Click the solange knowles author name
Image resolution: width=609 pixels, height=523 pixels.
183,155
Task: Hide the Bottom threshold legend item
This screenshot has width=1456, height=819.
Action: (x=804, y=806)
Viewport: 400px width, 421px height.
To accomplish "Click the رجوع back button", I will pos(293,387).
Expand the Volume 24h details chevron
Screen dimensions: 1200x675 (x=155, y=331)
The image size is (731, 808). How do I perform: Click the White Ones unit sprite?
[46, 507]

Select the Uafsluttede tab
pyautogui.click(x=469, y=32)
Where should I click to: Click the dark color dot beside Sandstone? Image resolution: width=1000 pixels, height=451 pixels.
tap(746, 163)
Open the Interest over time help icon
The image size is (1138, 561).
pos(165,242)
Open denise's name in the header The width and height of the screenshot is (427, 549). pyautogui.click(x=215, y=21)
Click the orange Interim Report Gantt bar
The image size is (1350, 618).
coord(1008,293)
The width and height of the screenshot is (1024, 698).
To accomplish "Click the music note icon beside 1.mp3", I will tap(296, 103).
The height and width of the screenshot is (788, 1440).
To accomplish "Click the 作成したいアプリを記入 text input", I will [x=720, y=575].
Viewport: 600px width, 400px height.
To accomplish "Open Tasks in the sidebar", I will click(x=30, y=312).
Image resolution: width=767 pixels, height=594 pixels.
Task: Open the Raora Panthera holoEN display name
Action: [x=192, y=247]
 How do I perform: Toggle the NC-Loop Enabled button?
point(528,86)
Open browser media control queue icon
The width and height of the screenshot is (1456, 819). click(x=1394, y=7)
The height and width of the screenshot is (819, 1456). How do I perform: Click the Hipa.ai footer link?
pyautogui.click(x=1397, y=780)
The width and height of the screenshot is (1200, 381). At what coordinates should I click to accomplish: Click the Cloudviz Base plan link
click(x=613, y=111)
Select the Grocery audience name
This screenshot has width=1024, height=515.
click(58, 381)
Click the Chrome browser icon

**Aim:**
Collect every line of the items above that contains the word "button", and copy each one in full.

**The reply:**
To accomplish "Click the رجوع back button", I will pos(293,387).
 How do I perform: Toggle the NC-Loop Enabled button?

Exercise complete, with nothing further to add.